**THE PROBLEM**
For every line in the material, print that line exactly.

[[ DATA RECORDS, beginning ]]

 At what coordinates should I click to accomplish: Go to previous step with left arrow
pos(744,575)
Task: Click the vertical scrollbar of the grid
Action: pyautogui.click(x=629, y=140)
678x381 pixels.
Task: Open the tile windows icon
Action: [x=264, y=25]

[[ DATA RECORDS, end ]]

**EXERCISE SOLUTION**
 At what coordinates should I click to accomplish: Go to previous step with left arrow
pos(744,575)
Task: Click the vertical scrollbar of the grid
Action: pyautogui.click(x=629, y=140)
678x381 pixels.
Task: Open the tile windows icon
Action: [x=264, y=25]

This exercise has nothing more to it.